#### [WHAT YOU NEED TO DO]
a – In the forum thread on cruise control, what ECU part number does the first poster give?
b – Put this sentence from the cruise control forum thread into Spanish: "I looked up the wiring in the Bentley manual and found where to run everything."
>> BEGIN READING TEXT
So only issue is that I haven't been able to get my cruise working. I have used the vag-com to test every switch involved etc and gotten nowhere. I also have done a TB adaptation with no success. A friend was telling me that I might need to rewire my speed sensor but I dunno about that. I have a 01 2.0 AEG so I thought things would be simple. 06A 906 018 BG is my ECU part number.


----------



## brettpotts89 (Dec 3, 2009)

I had to wire a speed sensor on my trans. I didn't see it being done in the thread I read to do my swap. I looked up the wiring in the Bentley manual and found where to run everything. I can't tell you right now wether or not that is your problem but your friend was right about the speed sensor needing to wire it up. I personally haven't finished after a year and a half the cruise switch because of lack of motivation.


----------



## Idream2.0speed (Dec 31, 2006)
>> END READING TEXT
>> BEGIN INFORMATION SUPPLIED
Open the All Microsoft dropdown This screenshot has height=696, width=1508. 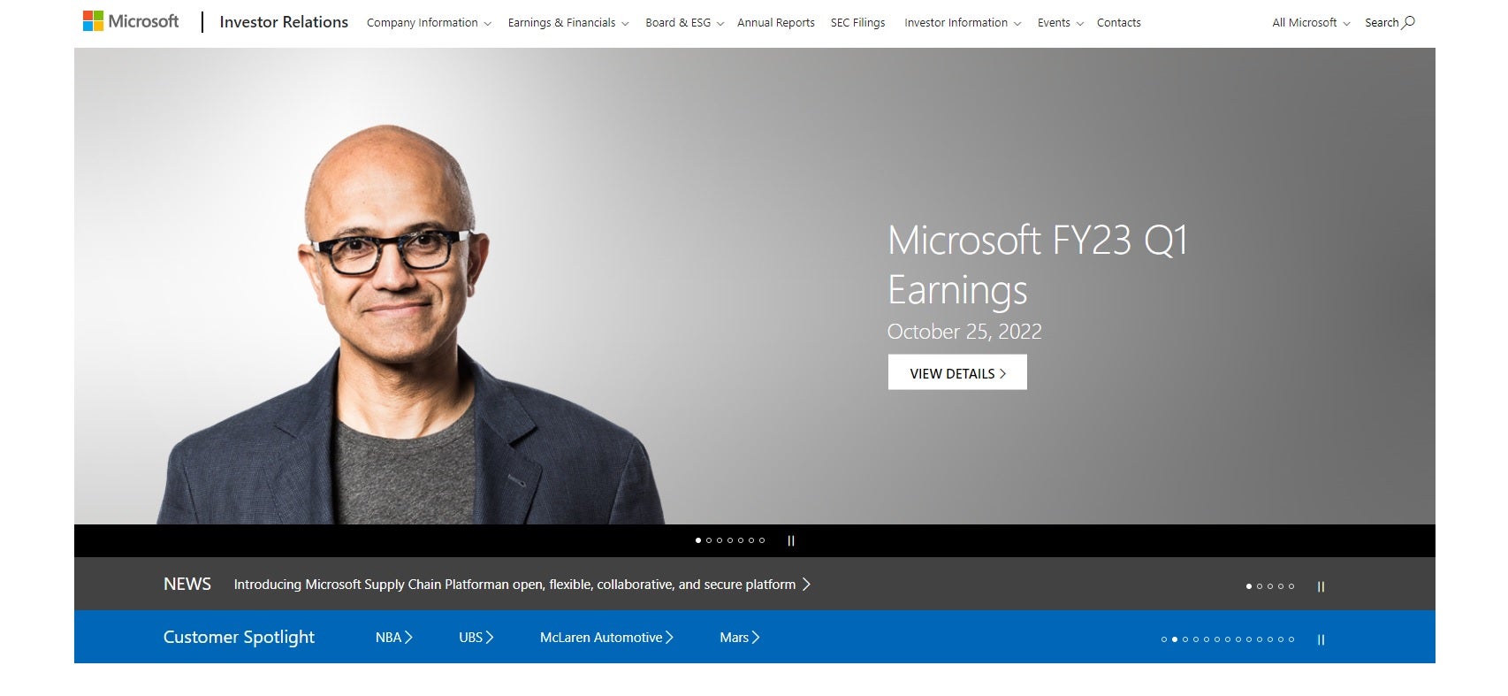pos(1311,23)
>> END INFORMATION SUPPLIED
#### [SOLVED TASKS]
a – 06A 906 018 BG

b – Busqué el cableado en el manual Bentley y encontré por dónde pasar todo.